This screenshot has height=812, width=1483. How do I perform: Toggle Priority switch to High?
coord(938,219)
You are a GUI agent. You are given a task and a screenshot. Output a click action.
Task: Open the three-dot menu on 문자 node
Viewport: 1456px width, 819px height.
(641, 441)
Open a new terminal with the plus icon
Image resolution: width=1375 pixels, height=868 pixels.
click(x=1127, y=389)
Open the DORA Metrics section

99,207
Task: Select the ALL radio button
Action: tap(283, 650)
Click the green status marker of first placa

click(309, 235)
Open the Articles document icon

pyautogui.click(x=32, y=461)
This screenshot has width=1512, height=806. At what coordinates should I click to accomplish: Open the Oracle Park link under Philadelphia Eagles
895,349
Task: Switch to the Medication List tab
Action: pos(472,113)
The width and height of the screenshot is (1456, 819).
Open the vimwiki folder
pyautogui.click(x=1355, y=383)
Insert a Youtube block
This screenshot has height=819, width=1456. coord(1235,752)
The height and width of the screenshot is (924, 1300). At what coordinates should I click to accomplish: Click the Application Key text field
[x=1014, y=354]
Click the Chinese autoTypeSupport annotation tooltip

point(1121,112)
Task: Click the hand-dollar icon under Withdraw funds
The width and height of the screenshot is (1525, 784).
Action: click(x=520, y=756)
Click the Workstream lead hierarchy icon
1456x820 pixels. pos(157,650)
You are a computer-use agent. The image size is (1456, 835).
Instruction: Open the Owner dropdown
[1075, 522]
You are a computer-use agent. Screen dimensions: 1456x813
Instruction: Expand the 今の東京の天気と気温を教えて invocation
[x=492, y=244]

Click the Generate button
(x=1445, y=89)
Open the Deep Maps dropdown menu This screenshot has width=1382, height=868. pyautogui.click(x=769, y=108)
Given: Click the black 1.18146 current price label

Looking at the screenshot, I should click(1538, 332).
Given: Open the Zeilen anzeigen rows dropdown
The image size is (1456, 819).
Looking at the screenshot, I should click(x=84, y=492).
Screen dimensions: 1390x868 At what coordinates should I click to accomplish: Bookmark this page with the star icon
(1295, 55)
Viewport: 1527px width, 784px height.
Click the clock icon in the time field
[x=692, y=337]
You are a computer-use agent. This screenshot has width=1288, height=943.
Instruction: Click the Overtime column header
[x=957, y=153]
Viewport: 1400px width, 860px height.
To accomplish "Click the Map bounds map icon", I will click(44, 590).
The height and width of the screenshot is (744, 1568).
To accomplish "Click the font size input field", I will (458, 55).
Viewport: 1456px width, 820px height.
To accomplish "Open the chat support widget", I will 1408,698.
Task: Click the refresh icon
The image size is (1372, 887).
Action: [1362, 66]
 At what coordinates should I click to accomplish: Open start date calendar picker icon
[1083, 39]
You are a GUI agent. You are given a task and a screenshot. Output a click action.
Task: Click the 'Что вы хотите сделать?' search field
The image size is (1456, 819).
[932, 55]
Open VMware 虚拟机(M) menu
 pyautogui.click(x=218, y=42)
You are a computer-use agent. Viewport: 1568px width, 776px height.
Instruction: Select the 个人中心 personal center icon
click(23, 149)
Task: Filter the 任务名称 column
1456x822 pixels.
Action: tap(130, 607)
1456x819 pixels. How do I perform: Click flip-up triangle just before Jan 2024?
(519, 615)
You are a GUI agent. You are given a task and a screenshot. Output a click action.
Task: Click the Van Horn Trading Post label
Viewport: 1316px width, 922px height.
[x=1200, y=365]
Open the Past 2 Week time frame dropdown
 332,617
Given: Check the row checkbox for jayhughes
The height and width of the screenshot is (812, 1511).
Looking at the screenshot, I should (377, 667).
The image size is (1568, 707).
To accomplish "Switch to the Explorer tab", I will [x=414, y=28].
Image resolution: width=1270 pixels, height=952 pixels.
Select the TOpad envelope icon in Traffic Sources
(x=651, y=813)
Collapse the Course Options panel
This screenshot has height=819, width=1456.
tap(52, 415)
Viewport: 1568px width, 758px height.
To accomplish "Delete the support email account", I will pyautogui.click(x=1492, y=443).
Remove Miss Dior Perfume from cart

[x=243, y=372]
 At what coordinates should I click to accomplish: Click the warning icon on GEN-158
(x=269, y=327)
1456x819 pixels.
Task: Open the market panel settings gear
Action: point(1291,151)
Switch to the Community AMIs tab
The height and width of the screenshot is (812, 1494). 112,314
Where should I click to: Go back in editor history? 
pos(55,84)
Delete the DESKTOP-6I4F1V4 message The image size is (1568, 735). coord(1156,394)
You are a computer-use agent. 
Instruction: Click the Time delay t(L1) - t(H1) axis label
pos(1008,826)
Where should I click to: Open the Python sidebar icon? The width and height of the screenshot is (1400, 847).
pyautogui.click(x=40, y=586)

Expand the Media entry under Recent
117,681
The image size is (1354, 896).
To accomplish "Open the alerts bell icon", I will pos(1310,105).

§

**What this task involves**
Bring together each line above where the string "Delete" turns up.

**Output for this exercise**
To accomplish "Delete the support email account", I will pyautogui.click(x=1492, y=443).
Delete the DESKTOP-6I4F1V4 message The image size is (1568, 735). coord(1156,394)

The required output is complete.